My Kid Is Obsessed! Understanding Your Preschooler's Hobbies and Obsessions

A Passion or a Problem?

Ruth Anan, Ph.D., a clinical psychologist, says your child's intense interest could signal an obsessive-compulsive disorder. Speak to your pediatrician if you're concerned.

You say "He's totally preoccupied with it."

Not to worry

  • He complains when you try to change activities -- but doesn't melt down completely.
  • He plays with the object in creative ways and in social situations (such as using his Matchbox cars in an obstacle course and to play gas station with a friend).

Worry if

  • His obsession seems more about maintaining order (lining cars up perfectly) than playing.
  • He's so focused on his passion that he doesn't enjoy doing or playing with other things.

You say "Her fixation seems so odd."

Not to worry

  • She quickly picks up on cues that another person doesn't share her passion, and transitions easily to other topics.
  • Her obsession doesn't stand in the way of making (and keeping) friends.

Worry if

  • She constantly gabs about her fascination, even when peers make it clear that they're disinterested.
  • When the conversation changes, she keeps circling back to her obsession.

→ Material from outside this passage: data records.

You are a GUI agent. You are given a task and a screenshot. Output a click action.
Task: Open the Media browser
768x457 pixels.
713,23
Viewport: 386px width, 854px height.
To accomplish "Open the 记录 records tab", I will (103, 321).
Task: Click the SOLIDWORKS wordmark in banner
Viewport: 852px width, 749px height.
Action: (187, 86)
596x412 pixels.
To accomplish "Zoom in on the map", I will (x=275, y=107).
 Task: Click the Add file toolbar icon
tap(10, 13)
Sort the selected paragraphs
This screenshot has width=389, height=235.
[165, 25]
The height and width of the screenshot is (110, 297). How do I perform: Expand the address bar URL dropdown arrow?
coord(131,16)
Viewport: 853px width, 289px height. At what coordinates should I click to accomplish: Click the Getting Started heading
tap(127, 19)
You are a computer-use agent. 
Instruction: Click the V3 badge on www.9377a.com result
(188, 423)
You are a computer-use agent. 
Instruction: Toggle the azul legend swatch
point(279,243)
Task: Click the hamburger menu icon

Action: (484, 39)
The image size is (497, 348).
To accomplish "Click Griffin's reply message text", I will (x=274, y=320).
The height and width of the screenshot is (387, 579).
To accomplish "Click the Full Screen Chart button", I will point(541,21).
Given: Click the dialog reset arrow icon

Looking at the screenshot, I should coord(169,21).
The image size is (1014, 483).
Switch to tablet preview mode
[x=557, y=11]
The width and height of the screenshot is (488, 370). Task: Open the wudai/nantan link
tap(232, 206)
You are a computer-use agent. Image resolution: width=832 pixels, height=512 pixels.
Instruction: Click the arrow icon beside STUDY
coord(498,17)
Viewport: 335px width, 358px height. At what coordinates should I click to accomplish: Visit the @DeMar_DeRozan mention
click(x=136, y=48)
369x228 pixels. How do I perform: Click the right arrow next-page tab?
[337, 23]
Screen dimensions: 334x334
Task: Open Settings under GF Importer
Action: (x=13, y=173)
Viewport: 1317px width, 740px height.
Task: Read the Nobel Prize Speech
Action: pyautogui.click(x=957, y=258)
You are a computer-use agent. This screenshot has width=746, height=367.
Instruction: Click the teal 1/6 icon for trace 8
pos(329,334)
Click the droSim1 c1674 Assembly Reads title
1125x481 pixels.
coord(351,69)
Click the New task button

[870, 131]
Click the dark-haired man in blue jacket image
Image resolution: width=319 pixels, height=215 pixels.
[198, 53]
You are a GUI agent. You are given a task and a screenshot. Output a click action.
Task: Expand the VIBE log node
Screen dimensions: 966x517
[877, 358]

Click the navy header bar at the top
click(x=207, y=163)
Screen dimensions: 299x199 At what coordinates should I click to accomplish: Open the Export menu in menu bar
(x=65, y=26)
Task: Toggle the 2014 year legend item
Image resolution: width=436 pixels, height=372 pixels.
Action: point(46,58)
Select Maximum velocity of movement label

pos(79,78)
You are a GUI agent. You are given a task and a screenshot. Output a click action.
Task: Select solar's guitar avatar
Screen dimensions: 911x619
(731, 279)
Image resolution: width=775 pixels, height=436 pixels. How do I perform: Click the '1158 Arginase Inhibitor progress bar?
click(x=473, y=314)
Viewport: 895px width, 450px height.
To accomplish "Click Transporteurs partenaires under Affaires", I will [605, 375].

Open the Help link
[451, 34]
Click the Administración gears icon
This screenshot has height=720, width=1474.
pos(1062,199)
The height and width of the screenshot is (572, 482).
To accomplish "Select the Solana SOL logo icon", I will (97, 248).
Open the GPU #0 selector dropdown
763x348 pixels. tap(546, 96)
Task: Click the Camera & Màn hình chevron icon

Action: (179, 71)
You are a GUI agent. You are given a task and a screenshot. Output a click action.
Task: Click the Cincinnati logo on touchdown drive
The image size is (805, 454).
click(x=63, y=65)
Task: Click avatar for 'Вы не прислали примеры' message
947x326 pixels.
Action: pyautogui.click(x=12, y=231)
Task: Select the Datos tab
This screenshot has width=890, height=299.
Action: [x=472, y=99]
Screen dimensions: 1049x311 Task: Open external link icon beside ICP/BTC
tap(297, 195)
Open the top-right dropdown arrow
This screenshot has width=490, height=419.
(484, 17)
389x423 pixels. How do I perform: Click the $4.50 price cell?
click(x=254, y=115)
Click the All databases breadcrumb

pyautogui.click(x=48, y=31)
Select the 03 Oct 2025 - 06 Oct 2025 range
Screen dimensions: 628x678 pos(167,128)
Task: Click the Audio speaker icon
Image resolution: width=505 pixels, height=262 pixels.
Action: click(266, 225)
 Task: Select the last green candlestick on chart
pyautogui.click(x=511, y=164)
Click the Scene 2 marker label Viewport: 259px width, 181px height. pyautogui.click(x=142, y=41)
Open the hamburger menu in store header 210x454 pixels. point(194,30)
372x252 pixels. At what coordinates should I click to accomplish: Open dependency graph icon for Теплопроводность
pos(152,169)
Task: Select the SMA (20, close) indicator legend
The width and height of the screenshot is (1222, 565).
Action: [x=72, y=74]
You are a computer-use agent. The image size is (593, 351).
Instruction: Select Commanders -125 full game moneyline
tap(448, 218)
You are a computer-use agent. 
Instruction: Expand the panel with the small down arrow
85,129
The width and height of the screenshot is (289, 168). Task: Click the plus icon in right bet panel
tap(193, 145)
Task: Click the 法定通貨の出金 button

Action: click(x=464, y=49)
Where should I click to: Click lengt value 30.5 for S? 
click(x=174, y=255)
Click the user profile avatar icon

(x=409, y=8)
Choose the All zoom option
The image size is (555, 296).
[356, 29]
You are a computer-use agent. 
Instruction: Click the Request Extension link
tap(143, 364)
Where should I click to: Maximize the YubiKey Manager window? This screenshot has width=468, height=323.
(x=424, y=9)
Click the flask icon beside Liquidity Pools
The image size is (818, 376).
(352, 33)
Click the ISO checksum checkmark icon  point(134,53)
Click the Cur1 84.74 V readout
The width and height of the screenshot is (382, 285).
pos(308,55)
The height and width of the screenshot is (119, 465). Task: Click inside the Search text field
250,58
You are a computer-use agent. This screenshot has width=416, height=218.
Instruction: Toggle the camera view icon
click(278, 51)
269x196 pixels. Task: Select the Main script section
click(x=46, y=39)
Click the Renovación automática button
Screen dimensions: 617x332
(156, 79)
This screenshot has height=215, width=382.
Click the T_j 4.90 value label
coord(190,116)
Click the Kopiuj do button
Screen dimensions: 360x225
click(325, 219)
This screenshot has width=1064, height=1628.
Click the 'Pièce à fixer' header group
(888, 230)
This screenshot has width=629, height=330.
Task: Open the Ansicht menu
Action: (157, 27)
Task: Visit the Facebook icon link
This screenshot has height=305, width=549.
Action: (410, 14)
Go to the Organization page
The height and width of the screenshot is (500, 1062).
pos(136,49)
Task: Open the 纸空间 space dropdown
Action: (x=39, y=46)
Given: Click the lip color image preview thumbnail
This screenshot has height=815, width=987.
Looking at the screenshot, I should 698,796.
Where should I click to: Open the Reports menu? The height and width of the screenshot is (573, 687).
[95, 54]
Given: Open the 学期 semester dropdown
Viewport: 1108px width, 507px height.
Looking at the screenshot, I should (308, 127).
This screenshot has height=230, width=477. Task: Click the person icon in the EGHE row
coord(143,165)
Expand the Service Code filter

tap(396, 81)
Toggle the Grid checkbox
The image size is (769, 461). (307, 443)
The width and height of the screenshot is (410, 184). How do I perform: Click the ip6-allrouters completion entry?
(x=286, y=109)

You say "I find his obsession with guns to be scary."

Not to worry

  • He's picked it up from an older sibling or from watching violent cartoons (stop letting him watch these shows).
  • If a buddy wants to do something else, he can easily switch to another activity.

Worry if

  • Being the bad guy or a police officer is his only form of imaginative play.
  • He can't refrain from pretending to "shoot" classmates at school, even after constant teacher reminders.